_Problem description_
The records that follow are to be repeated exactly, with no pictures carried over.

Start of Records shown

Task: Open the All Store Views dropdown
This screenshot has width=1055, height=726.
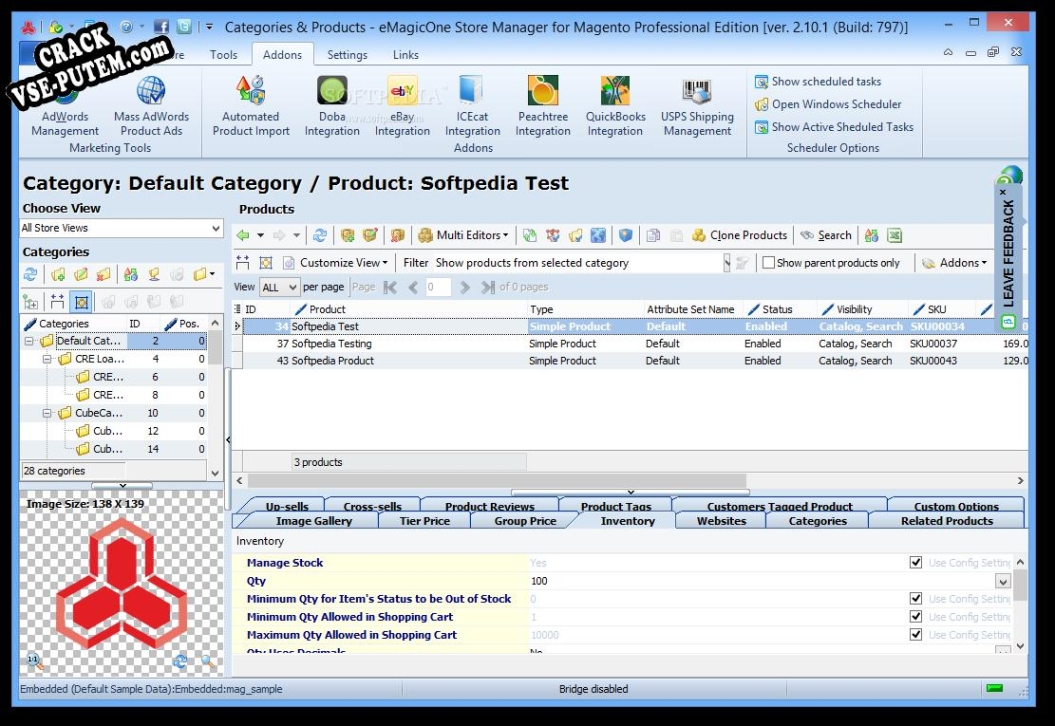Action: pos(121,229)
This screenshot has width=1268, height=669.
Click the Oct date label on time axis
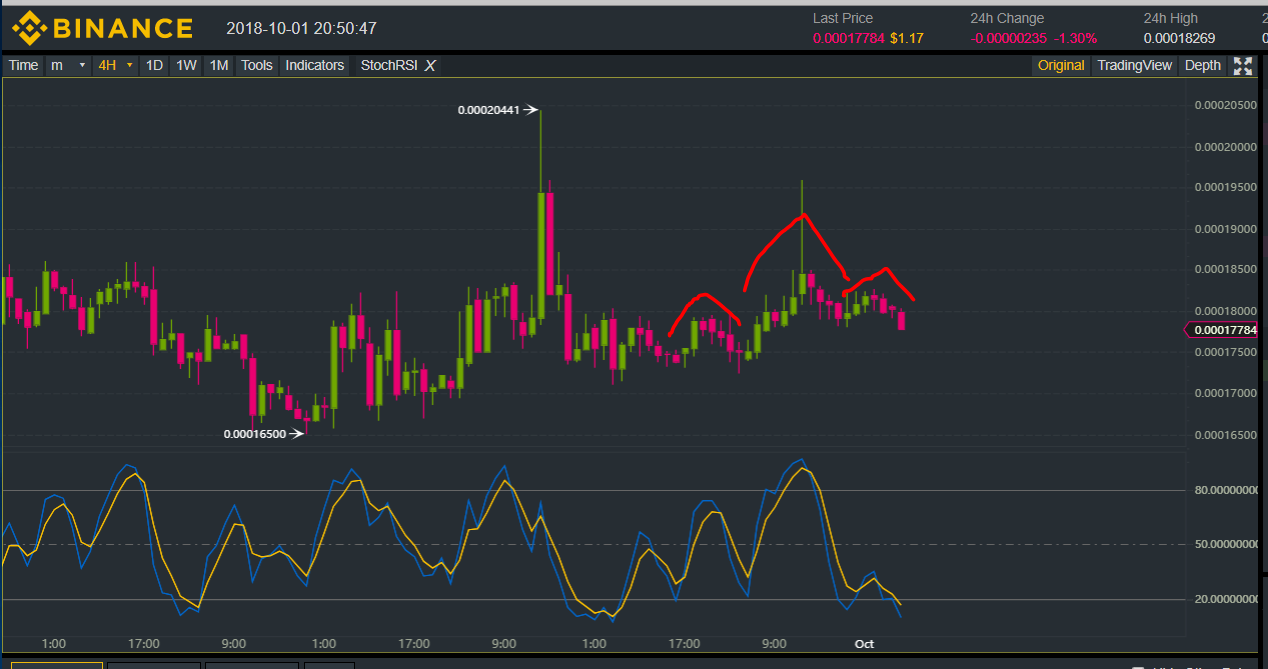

End of Records shown

_Response to this task_
Task: Open the All Store Views dropdown
This screenshot has width=1055, height=726.
Action: pos(121,229)
This screenshot has width=1268, height=669.
Click the Oct date label on time axis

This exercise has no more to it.